En Guadeloupe, « si rien n’est fait, les eaux de baignade seront toutes interdites dans dix ans »

Depuis plusieurs années, les autorités alertent. Des pollutions provoquent ponctuellement l’interdiction de baignade dans l’eau de certaines plages ou rivières. En cause, une mauvaise gestion des eaux pluviales, mais aussi du réseau d’assainissement.

L’arrêté municipal surplombe la magnifique baie de l’Anse Tillet, en Guadeloupe, et le texte tranche avec le paysage de carte : cocotiers, sable roux et eau turquoise foncé de la mer des Caraïbes : « Interdiction de baignade pour cause de contamination à la bactérie Escherichia Coli ». La mesure est tombée à la toute fin du mois de janvier, interdisant l’accès à quatre plages du Nord Basse-Terre, une zone de l’île entre mer et montagne très prisée des riverains mais aussi des touristes, privés d’activités nautiques dans la zone.

Ce n’est pas le seul endroit concerné par des contaminations de l’eau aux matières fécales. En octobre dernier, une autre plage paradisiaque, de la Grande-Terre cette fois, était aussi interdite à la baignade pour les mêmes raisons. Et la situation se répète régulièrement sur des zones variées. « On fait les contrôles une fois par mois sur toutes les plages et rivières de la Guadeloupe », explique Marie-Anne Pons, ingénieure des études sanitaires en charge du suivi des eaux de loisirs, à l’Agence régionale de Santé (ARS) de Guadeloupe.

La pollution des rivières pire encore

L’historique des relevés de contrôles sur plusieurs années montre un résultat affligeant pour la réputation de l’Île aux Belles Eaux, le surnom de la Guadeloupe : depuis une dizaine d’années la qualité des eaux de baignade se dégrade drastiquement. Même si la qualité des eaux de mer s’est améliorée pour 21 % des 111 points de baignades répertoriés, 40 % d’entre eux ont connu une dégradation due à deux germes, quand 37 % ont été dégradés par des contaminations à un germe.

En rivière, c’est pire : sur les 17 points de baignade contrôlés, 76 % se sont dégradés avec la présence de deux germes. Pour autant, cela ne signifie pas que les seuils critiques de la présence de ces germes sont dépassés et la majorité des eaux de baignade restent d’excellente ou de bonnes qualités. « Mais ces contaminations sont un indicateur important de la qualité des eaux de baignade qui diminue, avec toutes les implications que cela peut avoir au plan sanitaire mais aussi environnemental », rappelle Patrick Saint-Martin, directeur du département de la sécurité sanitaire de l’ARS.
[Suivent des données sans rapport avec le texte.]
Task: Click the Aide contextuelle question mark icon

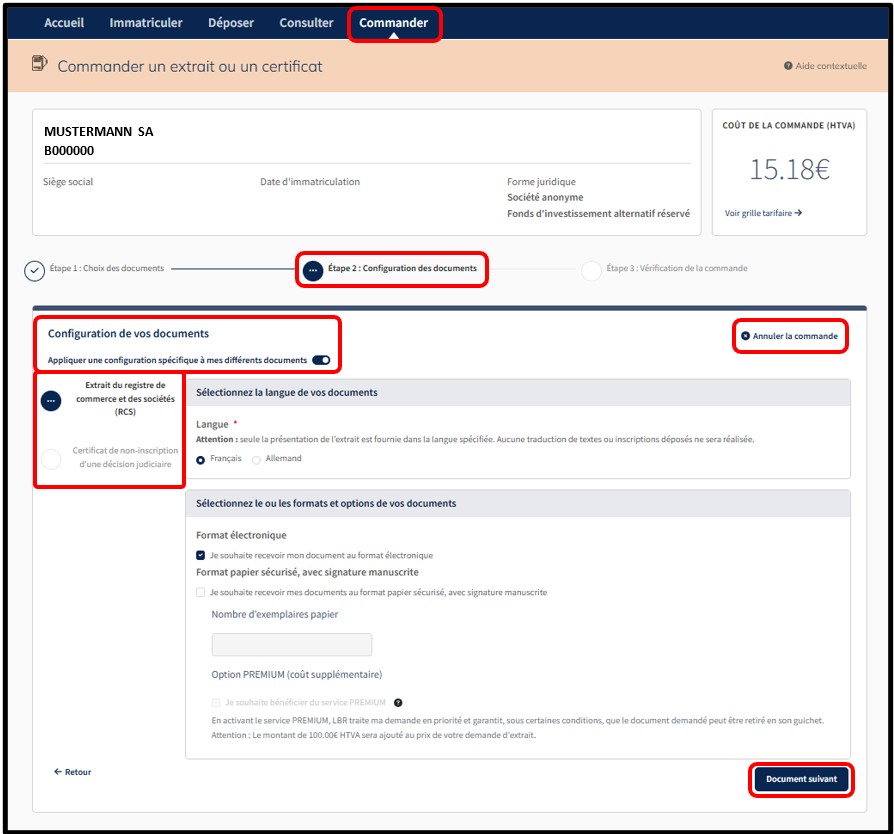Action: [788, 66]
« En 2021, 80 % des systèmes d’assainissements étaient défectueux »

Les raisons de ces contaminations désormais chroniques sont plurielles. « Les animaux errants ou sauvages, mais aussi les pluies, du fait de la très mauvaise gestion des eaux pluviales, rappelle Patrick Saint-Martin. Mais surtout, l’assainissement. »

« Nous avons fait un état des lieux en 2021, qui a montré qu’environ 80 % des systèmes d’assainissements en Guadeloupe étaient défectueux, qu’on parle de collectif ou de non collectif », précise Dominique Laban, directeur de l’Office de l’eau de Guadeloupe, qui chaque année lance des appels à projet pour financer des réhabilitations de microstations d’épurations. « Il faudrait en faire 50 par an et on arrive parfois à 20 », note-t-il.

En 2021, la loi a décidé de la naissance d’un syndicat unique de gestion de eaux et de l’assainissement, qui doit, pour l’année en cours « réaliser les schémas directeurs de la politique de l’eau, et des investissements », a annoncé lors d’une conférence de presse le président dudit syndicat, mentionnant 25 millions d’euros pour l’assainissement, quand des audits datant de 2018 chiffrent à plus de 900 millions d’euros les dépenses nécessaires à la réhabilitation de tout le système. « Ces dysfonctionnements sont la raison pour laquelle les eaux de Guadeloupe sont 4 à 6 fois plus contrôlées par rapport à la norme, qu’on parle d’eau potable ou de baignade », précise Patrick Saint-Martin.

« Bombe sale »

« Depuis 2011, les collectivités chargées de plages ou de rivières où l’on se baigne doivent réaliser des documents appelés profils de baignade qui recensent les sources de pollutions potentielles afin de mieux le prévenir », explique l’ingénieure des études sanitaires en charge du suivi des eaux de loisirs de l’ARS. En novembre 2022, sur l’île, 43 zones (sur 129) n’avaient pas encore été profilées, 53 devaient être révisées. Et dans son audit daté d’octobre 2022, le conseil économique social et environnemental a prévenu de la « bombe sale » qui attend l’île : « En Guadeloupe, si rien n’est fait, les eaux de baignade seront toutes interdites dans dix ans ».